The coach takes the Seward Highway south to Whittier, one of
three major Prince William Sound communities (the others are
Cordova and Valdez) for a whale-watching, seal-watching cruise
aboard the high-speed Klondike Express catamaran. The cruise
provides views of the 26 glaciers that line the College and
Harriman fjords.
From Anchorage, it's on to Denali National Park, with a brief
stopover in Talkeetna.
The village of Talkeetna is located in the shadow of Denali, at
the junction of three glacier-fed rivers. It offers views of the
Alaska Range, including Mount McKinley on a clear day, and is a hub
for a variety of excursions.
Any trip to the Alaskan interior calls for a tour of the 6
million-acre Denali National Park -- an area larger than the state
of Massachusetts that's home to grizzly bears, moose, caribou,
wolves and Dall sheep. A local guide will conduct a
wildlife-viewing tour from a park bus.
Next comes a ride on the Alaska Railroad from Denali to
Fairbanks, where a two-night stay features a cruise on the Chena
and Tenana rivers aboard the Riverboat Discovery. The sternwheeler
is wheelchair accessible and has an open sun deck and heated
glass-enclosed decks.
Passengers leave the boat to visit the riverfront home and
kennels of Iditarod champion Susan Butcher and to tour an
authentic-looking Athabascan village.
Departing Fairbanks, the itinerary hops back across the border
to the Yukon Territory, where guests board the Yukon and Whitepass
Railroad bound for Skagway, home of the Gold Rush and a frontier
port on Alaska's Inside Passage.
From Skagway, the group boards the Kendicott ferry, the largest
and newest of the Alaska Marine Highway fleet, for a one-day,
one-night cruise through the Inside Passage and the Lynn Canal.
The $80 million ferry, which began service in 1998, has nine
decks and an enclosed, heated solarium.
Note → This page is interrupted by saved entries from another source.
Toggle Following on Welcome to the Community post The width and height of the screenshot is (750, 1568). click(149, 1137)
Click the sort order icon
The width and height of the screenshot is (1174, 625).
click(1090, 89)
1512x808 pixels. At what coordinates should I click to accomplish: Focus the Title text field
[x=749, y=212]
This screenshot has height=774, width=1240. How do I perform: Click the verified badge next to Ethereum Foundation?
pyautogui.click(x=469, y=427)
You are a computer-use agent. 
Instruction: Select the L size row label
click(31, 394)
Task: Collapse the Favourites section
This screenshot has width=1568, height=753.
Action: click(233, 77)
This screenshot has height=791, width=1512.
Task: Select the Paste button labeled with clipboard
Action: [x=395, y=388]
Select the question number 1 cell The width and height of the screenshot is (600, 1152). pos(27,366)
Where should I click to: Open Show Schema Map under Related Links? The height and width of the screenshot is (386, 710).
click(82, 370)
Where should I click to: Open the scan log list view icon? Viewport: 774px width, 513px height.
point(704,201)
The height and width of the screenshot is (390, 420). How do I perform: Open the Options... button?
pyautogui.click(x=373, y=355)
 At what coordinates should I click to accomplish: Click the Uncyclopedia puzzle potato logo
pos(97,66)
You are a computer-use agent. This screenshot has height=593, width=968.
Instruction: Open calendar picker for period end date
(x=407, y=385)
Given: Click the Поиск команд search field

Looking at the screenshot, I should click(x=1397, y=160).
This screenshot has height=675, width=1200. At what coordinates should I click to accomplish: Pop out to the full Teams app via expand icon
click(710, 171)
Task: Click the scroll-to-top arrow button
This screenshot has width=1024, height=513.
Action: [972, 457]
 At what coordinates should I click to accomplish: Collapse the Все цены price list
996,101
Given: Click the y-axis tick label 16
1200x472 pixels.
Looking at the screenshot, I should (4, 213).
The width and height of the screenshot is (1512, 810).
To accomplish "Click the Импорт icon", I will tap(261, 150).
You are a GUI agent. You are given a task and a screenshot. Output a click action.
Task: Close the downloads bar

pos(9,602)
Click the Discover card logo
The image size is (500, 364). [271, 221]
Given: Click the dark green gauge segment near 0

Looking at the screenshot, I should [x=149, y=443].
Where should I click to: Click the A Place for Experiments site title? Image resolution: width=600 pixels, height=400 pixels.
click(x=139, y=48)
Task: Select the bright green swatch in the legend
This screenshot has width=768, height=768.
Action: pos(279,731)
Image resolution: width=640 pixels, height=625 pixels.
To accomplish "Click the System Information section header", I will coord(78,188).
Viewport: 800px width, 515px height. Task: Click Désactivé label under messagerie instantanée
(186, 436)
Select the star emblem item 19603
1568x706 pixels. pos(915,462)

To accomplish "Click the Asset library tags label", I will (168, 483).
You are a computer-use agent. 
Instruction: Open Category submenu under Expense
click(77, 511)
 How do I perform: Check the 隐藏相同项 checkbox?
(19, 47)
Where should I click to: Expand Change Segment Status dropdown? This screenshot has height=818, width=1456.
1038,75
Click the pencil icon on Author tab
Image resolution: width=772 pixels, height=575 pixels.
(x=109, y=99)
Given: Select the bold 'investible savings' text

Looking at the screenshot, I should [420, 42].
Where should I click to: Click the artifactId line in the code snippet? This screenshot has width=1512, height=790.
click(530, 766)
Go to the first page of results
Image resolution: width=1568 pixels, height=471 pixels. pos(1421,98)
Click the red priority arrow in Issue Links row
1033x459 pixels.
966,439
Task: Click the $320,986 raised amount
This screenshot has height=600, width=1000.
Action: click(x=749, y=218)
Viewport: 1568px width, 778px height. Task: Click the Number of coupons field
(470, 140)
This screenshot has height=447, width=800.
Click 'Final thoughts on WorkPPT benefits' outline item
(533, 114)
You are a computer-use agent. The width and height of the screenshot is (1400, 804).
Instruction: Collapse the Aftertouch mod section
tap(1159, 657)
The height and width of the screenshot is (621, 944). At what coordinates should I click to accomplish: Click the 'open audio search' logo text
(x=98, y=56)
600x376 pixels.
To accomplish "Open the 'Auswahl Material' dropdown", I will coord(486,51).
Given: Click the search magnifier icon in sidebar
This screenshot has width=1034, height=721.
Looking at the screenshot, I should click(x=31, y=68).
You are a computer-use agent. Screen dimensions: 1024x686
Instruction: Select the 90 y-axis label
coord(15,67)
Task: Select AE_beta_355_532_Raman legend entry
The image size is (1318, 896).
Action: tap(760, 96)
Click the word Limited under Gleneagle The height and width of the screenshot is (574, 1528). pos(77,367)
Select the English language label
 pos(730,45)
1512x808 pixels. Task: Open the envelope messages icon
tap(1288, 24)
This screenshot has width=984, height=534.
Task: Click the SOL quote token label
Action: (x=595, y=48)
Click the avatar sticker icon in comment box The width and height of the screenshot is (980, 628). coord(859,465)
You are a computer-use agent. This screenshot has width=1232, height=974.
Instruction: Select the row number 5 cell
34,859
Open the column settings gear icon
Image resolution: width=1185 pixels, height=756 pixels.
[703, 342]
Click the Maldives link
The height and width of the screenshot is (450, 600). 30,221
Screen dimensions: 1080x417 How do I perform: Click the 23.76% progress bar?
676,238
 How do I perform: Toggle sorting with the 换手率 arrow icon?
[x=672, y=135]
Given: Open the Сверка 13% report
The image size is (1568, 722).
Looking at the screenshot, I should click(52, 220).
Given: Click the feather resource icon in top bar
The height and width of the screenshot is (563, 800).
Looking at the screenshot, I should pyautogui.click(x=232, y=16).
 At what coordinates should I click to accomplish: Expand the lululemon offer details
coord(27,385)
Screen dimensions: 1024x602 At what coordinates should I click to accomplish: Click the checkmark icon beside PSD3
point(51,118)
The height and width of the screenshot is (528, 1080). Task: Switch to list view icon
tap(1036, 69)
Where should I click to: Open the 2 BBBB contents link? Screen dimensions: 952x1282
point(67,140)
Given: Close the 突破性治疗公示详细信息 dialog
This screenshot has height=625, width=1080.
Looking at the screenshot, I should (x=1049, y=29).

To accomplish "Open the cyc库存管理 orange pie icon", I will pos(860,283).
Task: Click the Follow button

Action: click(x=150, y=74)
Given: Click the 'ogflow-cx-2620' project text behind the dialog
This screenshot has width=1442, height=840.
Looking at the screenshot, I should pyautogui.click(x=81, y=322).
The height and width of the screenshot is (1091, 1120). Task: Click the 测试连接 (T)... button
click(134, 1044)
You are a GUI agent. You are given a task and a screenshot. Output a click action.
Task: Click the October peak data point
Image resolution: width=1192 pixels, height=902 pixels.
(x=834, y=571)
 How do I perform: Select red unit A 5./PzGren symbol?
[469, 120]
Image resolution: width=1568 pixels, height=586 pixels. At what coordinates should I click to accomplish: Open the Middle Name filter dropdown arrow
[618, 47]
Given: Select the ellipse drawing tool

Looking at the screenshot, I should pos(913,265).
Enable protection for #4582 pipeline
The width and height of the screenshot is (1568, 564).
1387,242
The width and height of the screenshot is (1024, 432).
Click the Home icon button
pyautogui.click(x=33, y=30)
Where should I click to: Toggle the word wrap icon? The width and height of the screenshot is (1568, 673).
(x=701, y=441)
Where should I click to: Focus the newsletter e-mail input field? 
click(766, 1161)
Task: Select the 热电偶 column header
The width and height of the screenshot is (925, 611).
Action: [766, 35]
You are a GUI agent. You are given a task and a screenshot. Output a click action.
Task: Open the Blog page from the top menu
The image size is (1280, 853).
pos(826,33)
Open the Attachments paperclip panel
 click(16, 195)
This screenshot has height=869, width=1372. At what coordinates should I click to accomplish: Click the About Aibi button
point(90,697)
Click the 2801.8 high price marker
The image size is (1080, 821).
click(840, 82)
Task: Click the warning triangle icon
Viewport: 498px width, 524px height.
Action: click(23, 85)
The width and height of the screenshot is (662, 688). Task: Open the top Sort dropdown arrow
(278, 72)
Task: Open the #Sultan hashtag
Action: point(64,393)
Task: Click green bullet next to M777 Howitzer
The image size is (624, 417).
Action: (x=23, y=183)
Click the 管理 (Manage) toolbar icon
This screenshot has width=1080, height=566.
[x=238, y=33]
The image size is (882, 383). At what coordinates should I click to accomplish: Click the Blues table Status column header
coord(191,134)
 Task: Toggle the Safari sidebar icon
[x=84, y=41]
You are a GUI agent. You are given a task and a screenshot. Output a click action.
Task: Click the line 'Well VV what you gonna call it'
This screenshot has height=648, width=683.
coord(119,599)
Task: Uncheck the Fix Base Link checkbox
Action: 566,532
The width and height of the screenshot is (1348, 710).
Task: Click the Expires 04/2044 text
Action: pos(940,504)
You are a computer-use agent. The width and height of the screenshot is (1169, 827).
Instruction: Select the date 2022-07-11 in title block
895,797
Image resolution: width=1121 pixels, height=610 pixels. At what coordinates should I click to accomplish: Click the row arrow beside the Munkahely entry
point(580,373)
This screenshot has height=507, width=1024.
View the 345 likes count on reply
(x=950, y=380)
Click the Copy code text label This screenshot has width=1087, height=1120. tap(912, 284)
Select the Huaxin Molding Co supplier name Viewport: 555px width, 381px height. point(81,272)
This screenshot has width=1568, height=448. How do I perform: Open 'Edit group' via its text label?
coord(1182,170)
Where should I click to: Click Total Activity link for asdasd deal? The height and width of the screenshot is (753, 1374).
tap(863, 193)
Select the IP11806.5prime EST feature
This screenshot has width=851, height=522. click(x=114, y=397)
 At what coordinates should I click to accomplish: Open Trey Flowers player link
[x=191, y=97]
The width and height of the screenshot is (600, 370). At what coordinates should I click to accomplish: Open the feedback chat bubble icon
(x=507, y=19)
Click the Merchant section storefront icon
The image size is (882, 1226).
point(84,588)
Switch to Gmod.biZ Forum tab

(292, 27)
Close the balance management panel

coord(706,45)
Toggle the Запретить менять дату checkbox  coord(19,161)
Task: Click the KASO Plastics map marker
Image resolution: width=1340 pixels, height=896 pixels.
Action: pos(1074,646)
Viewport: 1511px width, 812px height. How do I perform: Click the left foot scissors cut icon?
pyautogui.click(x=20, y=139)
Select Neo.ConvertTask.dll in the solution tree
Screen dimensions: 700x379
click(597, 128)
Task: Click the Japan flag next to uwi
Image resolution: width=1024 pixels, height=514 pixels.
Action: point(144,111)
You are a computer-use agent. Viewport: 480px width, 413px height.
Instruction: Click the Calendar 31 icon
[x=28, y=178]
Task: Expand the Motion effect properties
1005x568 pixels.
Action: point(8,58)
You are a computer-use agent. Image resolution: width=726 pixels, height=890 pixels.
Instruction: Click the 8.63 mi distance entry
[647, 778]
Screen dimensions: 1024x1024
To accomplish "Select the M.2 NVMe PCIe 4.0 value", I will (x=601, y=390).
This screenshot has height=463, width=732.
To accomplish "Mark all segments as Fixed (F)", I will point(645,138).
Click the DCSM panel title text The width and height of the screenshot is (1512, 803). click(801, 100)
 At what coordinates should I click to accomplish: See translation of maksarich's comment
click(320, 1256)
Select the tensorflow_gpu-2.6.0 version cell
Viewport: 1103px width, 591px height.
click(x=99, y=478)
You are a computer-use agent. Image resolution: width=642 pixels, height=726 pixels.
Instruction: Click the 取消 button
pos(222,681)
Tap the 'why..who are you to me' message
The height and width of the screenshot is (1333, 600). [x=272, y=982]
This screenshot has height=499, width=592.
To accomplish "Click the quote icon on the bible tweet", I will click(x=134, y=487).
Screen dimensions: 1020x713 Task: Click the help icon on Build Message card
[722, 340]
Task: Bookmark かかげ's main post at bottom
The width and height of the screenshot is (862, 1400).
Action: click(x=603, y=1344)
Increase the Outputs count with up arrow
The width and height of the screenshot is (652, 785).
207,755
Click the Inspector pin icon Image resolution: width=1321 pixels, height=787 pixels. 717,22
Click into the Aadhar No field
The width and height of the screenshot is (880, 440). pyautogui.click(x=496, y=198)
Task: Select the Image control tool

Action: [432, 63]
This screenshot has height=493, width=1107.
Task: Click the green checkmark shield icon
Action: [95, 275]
It carries 748 passengers
and has 312 berths.
Cabin accommodations on the vessel are modest, arranged in
either two- or four-berth configurations. The four-berth cabins
have full facilities; two-berth cabins have a sink and a
vanity.
Hotel accommodations in Alaska are at Westmark hotels in Tok and
Skagway, the Holiday Inn in Anchorage, McKinley Village in Denali
and Wedgewood Resorts in Fairbanks.
The tour price is $4,699 per person, double. The next departure
date is July 8.
For more information, call Mayflower at (800) 323-7604 or visit
the Web at www.mayflowertours.com.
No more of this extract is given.